Daftar Tugas ▸
(A) Ambil bagian dari teks tentang RUU Kamtansiber, mulai dari "Sinyal RUU KKS" sampai dengan "KKS harus dibatalkan.".
(B) Menurut teks tentang RUU Kamtansiber, berapa lama RUU itu dibahas?
(C) Silakan lanjutkan teks tentang RUU Kamtansiber, dimulai setelah kalimat terakhirnya.

Teks Hasil Ekstraksi ▸
******
Antiklimaks RUU Kamtansiber

Panitia Khusus (Panitia Khusus) Rancangan Undang-Undang Tentang Keamanan dan Ketahanan Siber (RUU Kamtansiber/KKS) akhirnya memutuskan membatalkan RUU yang akan disahkan dalam Paripurna DPR tahun ini.

Pansus RUU KKS menyatakan selain membatalkan, RUU tersebut tidak bisa dilanjutkan ke DPR periode berikutnya, karena tidak memenuhi mekanisme tata beracara dalam pembuatan legislasi. Singkatnya, pembuatan RUU harus dimulai dari awal lagi.

Sinyal RUU KKS akan dibatalkan terlihat dimana pada (26/9)seharusnya Pansus dan perwakilan pemerintah, yakni Menteri Hukum dan HAM, Menpan RB dan Menteri Komunikasi dan Informatika, menggelar rapat kerja untuk mendengar pandangan dari pemerintah serta menyerahkan Daftar Inventarisasi Masalah (DIM) RUU KKS.  

Namun, tiga perwakilan pemerintah tak hadir dalam rapat kerja yang telah dijadwalkan anggota Pansus. Dengan demikian, rapat dan RUU KKS harus dibatalkan.

Kabar pembatalan ini seperti antiklimaks bagi RUU Kamtansiber yang sempat digadang-gadang akan disahkan tahun ini oleh DPR.

Banyak pihak bingung dengan "jalur cepat" yang diambil RUU ini demi disahkan pada tahun ini. RUU KKS kabarnya diajukan tanpa melalui Rapat Dengar Pendapat Umum (RDPU) dan diselesaikan secara instan.

Pembahasan RUU ini super kilat karena hanya dibahas selama lima hari. Aturan ini dibuat atas inisiatif Badan Legislatif (Baleg) DPR dan bukan dari pemerintah pada Mei 2019. UU ini bahkan masuk salah satu Prolegnas 2019.

Adanya RUU ini baru diketahui publik pada Agustus 2019. DPR lantas membentuk pansus untuk melakukan pembahasan pada 16 September 2019. UU ini rencananya akan ditetapkan pada 30 Septermber 2019, namun nasibnya berkata lain dengan ada pembatalan dari Pansus.

Disorot
RUU Kamtansiber memang banyak disorot keberadaannya. Banyak pihak mengakui, negara memang harus hadir di dunia siber menjaga kedaulatannya. Namun, RUU Kamtansiber dinilai jauh dari "DNA Dunia Siber".
******
Data Hasil Ekstraksi ▸
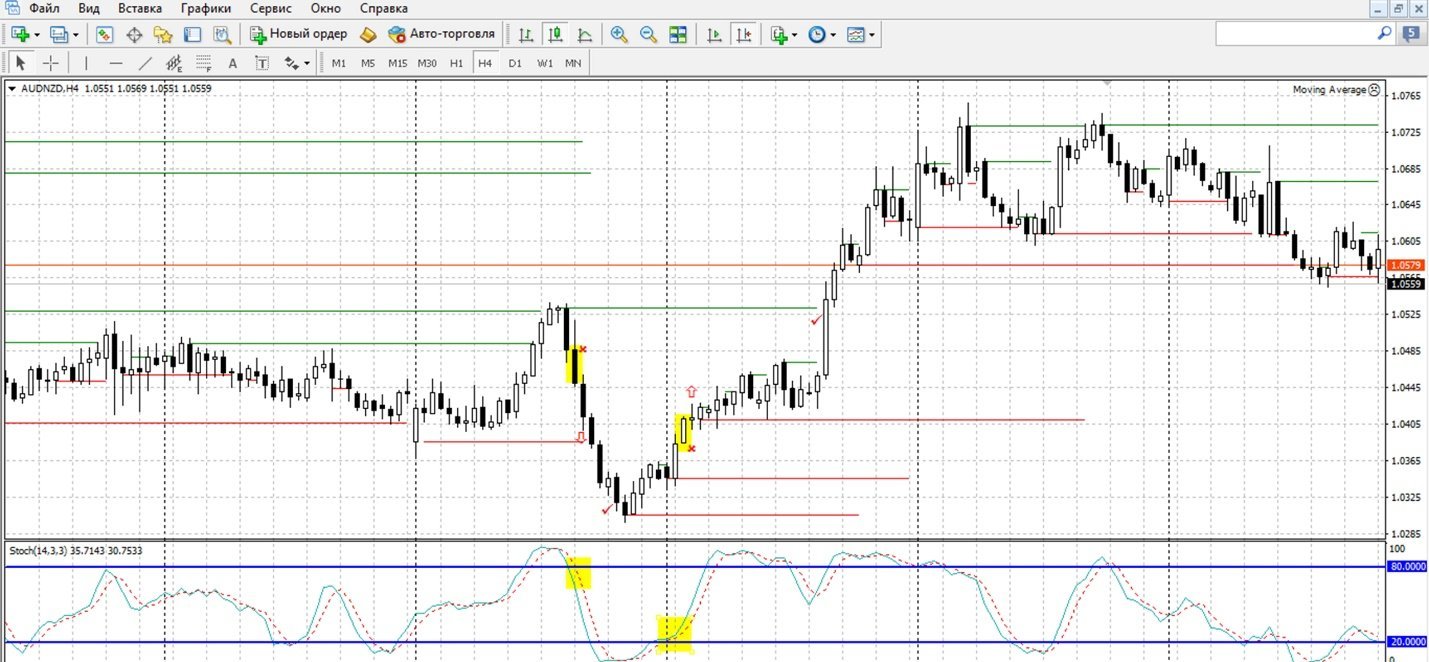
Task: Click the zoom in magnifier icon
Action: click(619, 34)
******
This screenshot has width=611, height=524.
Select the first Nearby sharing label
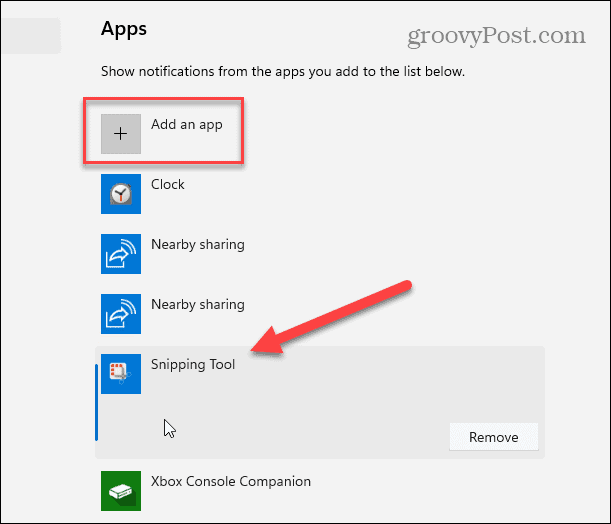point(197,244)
******
Jawaban Berurutan ▸
(A)
Sinyal RUU KKS akan dibatalkan terlihat dimana pada (26/9)seharusnya Pansus dan perwakilan pemerintah, yakni Menteri Hukum dan HAM, Menpan RB dan Menteri Komunikasi dan Informatika, menggelar rapat kerja untuk mendengar pandangan dari pemerintah serta menyerahkan Daftar Inventarisasi Masalah (DIM) RUU KKS.  

Namun, tiga perwakilan pemerintah tak hadir dalam rapat kerja yang telah dijadwalkan anggota Pansus. Dengan demikian, rapat dan RUU KKS harus dibatalkan.

(B) Hanya selama lima hari.

(C)
Di DNA internet terdapat prinsip participatory bottom-up process. Namun, RUU KKS tak mencerminkan hal itu disejumlah pasalnya.

RUU KKS dinilai banyak kalangan menjadikan Badan Siber dan Sandi Negara (BSSN) seperti Super Body yang mengatur dunia internet.

Rezim perizinan yang sepertinya coba dihidupkan melalui sejumlah pasal di RUU KKS dinilai bertentangan dengan ekonomi digital yang disruptif.

RUU ini berpotensi melanggar hak warga negara dimana mengancam hak privasi individu. Banyak pihak yang khawatir RUU KKS versi sekarang disahkan akan memberikan ruang yang sangat besar bagi otoritas untuk melakukan tindakan monitoring trafik data dan internet di Indonesia

Singkatnya,RUU ini tak menggambarkan strategi siber Indonesia sepatutnya tertuang seutuh mungkin di dalam UU Ketahanan dan Keamanan Siber (Cyber Resilience and Cyber Security).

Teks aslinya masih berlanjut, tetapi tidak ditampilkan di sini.